Justo ayer leí en una pintada callejera que hacía una defensa de la poesía por ser «necesaria e inútil». Me gustó el contraste. Quizá la novela negra comparta con la poesía su inutilidad, pero además sea innecesaria. Sin embargo, ahí está esa proliferación de festivales, certámenes, recreaciones del crimen de la calle Fuencarral en 3D y, claro está, publicación en tromba de novelas que los lectores parecen acoger con agrado. Hay incluso escritores que se travisten de autores ‘noir’ por divertirse y de paso hacer caja, como ese John Banville que muta en Benjamin Black por las noches. Una vez comí con Joël Dicker, invitado por la editorial, y me sorprendió lo estudiado que tenía entonces aquel veinteañero su estrategia promocional. Era consciente de los euros venideros que le granjearía su capacidad de crear page-turners con los ingredientes adecuados. Envidio a ese lector capaz de engancharse a una Carmen Mola. Por desgracia, a mí el entretenimiento me aburre. Me deja vacío. Con ganas de matar a alguien.

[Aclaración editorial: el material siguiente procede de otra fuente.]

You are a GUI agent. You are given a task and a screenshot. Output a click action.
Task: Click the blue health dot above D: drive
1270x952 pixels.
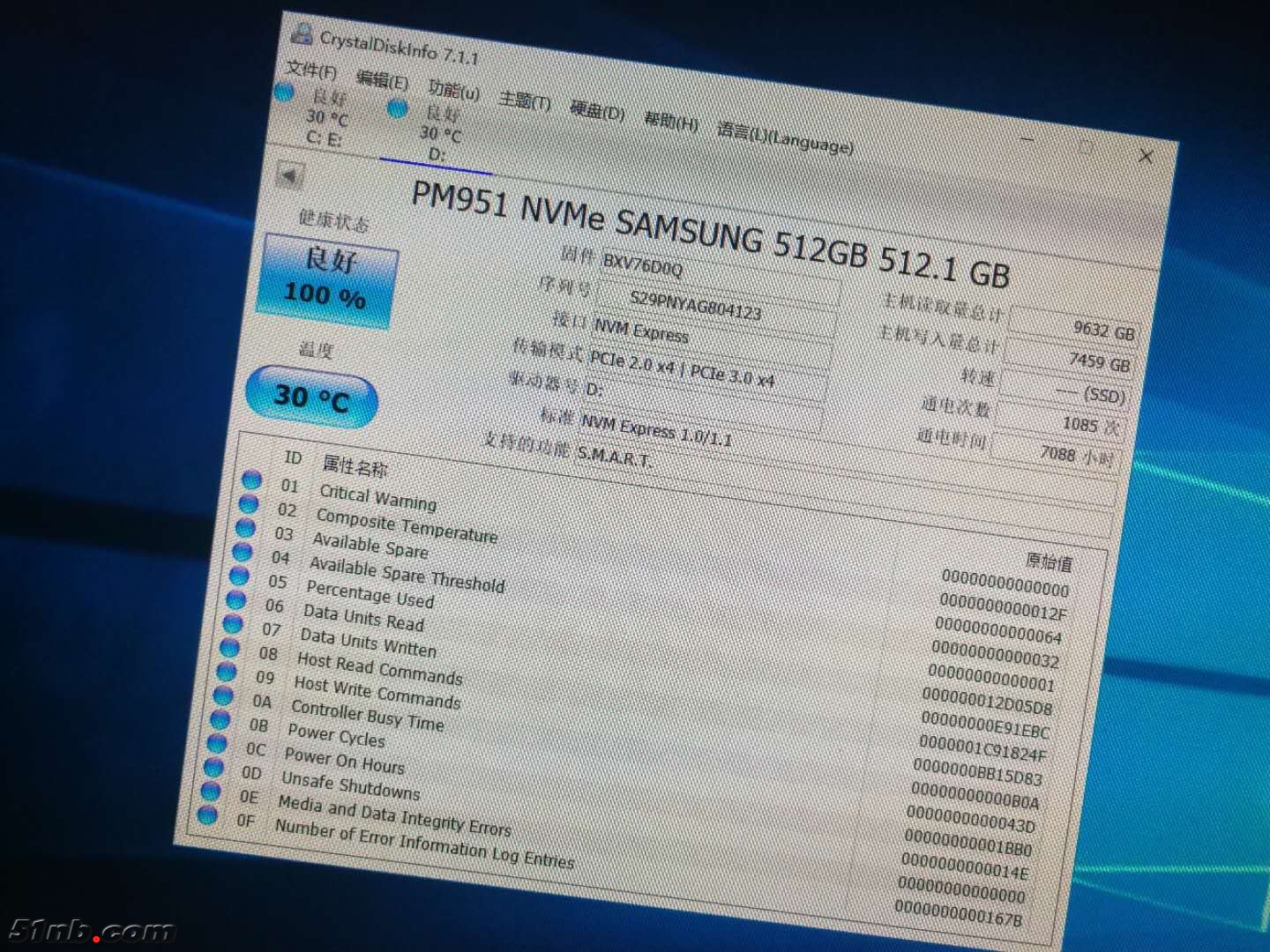pyautogui.click(x=399, y=108)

‘Y sin en cambio’, como dice una vecina vallecana, sigo buscando lecturas de evasión, de género, no todo va a ser Cărtărescu o el catálogo de Periférica. Y hete aquí que caigo en La edad imperfecta (Sílex), de Agus Alonso G., que reconstruye la vida de Garcilaso de la Vega y de paso el siglo XVI que pivota entre Toledo y Valladolid y ya que estamos ese momento crucial en la historia de España. A diferencia de otros autores, Alonso no trabaja el pasado como un ente momificado, sino que logra que suene vivo, es decir, como el presente que fue para esos personajes pretéritos. Es el marchamo de las buenas historias ‘de época’, asumir que las gentes del pasado no consideraban que vivían ‘en el pasado’, es más, lo hacían con la vista puesta en el futuro. Es uno de los méritos de aquella El Ministerio del Tiempo, de Javier Olivares, que supo dotar de la modernidad que subyace a cada periodo histórico, algo de lo que Agus Alonso G. tomó buena nota. 

Un amigo que se mueve en las altas esferas se refiere a ciertas comidas de negocios como ‘planes Avecrem’, porque «te cueces y enriqueces». Algo parecido me está pasando con esta elegante novela de Alonso G, que rompería con el corsé de lo de ‘de género’. Una borrachera literaria que no deja resaca, al contrario, un poso de conocimiento nuevo, lento, que se va sedimentando sobre tu osamenta cultural de un modo más profundo que mil documentales y, ojo, parecidos ensayos. Porque la novela entra por los sentimientos, motor mucho más potente —y en esto insistía aquel Gurdjieff— que la mente y su limitada razón. En el binomio «novela histórica», el primer término acoge la parte emocional, esos caballos que tiran de la carroza que somos, sin renunciar al cochero, la historia, es decir, una documentación rigurosa y pensada que permite que todo fluya en La edad imperfecta.

La sensación de pérdida de tiempo se diluye conforme se iluminan tantas zonas oscuras respecto a nuestra historia. El significado de la revuelta de los comuneros, la posibilidad de un país distinto que ese proyecto entrañaba, el advenimiento cual elefante en cacharrería de un Carlos V bizarro, oscuro, ajeno, obsesionado con hacer la guerra con todo hijo de vecino, con el consiguiente derroche y esquilme de las arcas públicas.

¿Y cómo eran las ligas de madame Bovary?, se preguntaba un Umbral al que la novela de Flaubert no le parecía lo suficiente novela. La novela como vehículo de la verdad, como luz entre las sombras, que contradice a aquel Josep Pla desencantado con la ficción. ¿Y cómo fue el bautizo de Felipe II? Agus Alonso G. te lo recrea. Porque, así como Unamuno invitaba a recorrerse España a pie para sentirla realmente, «en frescor de la verdura», leerse unas cuantas novelas históricas de las buenas te mete España dentro. Y, con ello, acceder al misterio de cómo se organiza un mundo dado. Como La edad imperfecta de un Garcilaso de la Vega que apenas tiene una estatua en su Toledo natal, mientras ponemos la mirada en asesinos en serie del Midwest y socavamos un poco más un alma ya desde hace tiempo en temporada de rebajas.